Definition
A flight deck display system that merges imagery from an Enhanced Flight Vision System (EFVS), which uses sensors such as infrared cameras to show the actual outside scene, with a Synthetic Vision System (SVS), which generates a computer-drawn picture of terrain, obstacles, and runways from a database. The combined image is presented to the pilot on a single display, typically the primary flight display or a head-up display.
Plain English
A cockpit display that blends a real-time camera view of what is actually outside with a computer-generated 3D picture of the terrain and runway, giving the pilot one combined view that is clearer than either source alone.
Context Anchor
Seen in instrument approach and cockpit display discussions, especially in aircraft equipped for advanced low-visibility operations.
Derivation
Combined means brought together into one. Vision system refers to the cockpit equipment that gives the pilot a view of the outside world. The name simply describes what it does: it combines two separate vision systems (enhanced and synthetic) into one picture.
Why Pilots Care
It improves situational awareness and safety margins during approaches when visibility is limited.
Analogy
It is like combining a live camera view with a map overlay, so the pilot can compare what is actually being sensed with what the aircraft’s stored information says should be there.
Intuition Check
Do not read CVS as just any screen with a lot of flight information.
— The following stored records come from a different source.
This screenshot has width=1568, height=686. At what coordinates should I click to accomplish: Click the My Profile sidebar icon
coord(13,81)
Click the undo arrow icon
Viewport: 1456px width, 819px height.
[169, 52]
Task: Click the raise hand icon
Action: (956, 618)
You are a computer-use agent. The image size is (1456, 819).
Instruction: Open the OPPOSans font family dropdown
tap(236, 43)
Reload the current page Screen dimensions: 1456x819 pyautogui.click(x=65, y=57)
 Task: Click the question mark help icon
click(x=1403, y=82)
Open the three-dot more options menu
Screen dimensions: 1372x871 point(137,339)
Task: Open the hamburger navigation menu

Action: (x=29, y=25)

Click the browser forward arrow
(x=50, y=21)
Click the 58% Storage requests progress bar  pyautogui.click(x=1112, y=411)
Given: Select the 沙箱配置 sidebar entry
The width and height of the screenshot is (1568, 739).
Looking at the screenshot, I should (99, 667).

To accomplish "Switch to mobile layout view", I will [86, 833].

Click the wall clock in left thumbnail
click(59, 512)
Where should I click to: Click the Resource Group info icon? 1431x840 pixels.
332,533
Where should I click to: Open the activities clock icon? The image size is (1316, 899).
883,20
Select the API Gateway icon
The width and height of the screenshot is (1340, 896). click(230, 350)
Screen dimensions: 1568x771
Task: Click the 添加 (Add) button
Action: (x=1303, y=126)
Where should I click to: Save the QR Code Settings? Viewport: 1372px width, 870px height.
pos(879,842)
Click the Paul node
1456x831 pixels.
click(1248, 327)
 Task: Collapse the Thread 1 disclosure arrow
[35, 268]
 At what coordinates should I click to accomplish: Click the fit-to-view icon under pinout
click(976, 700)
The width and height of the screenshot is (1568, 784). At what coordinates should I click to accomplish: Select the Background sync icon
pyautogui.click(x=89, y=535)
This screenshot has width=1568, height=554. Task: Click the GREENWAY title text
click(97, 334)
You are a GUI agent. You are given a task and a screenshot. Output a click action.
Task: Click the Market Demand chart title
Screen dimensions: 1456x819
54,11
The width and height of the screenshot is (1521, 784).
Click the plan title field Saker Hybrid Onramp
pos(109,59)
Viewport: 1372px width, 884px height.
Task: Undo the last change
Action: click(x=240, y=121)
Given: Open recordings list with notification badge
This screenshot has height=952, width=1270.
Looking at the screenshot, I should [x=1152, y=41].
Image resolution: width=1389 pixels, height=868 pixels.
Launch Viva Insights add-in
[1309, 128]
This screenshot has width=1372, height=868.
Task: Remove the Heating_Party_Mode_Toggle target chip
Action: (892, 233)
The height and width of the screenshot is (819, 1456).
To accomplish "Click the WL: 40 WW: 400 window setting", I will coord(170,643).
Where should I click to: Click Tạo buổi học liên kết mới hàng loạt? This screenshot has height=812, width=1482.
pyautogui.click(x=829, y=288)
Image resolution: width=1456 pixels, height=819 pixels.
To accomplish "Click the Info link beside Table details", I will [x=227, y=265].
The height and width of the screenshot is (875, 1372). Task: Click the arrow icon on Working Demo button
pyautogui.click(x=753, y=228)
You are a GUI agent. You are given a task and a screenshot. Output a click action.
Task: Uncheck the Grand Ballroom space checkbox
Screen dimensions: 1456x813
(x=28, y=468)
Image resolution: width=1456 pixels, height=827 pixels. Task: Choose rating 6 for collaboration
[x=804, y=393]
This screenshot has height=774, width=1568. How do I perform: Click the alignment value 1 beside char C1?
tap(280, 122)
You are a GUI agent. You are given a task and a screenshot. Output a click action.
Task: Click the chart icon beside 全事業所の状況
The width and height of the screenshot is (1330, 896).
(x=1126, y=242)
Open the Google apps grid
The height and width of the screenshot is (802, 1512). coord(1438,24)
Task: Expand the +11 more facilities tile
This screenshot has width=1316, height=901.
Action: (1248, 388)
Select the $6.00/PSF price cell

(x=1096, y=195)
In this context, it specifically means a system that combines a live sensor-based outside view with a computer-generated outside-world view.
Example Sentence 1
On the night approach into a fog-prone airport, the crew used the combined vision system to confirm the runway environment before continuing below the decision altitude.
Example Sentence 2
During preflight briefing the crew reviewed how the CVS would fuse infrared imagery with the synthetic terrain picture.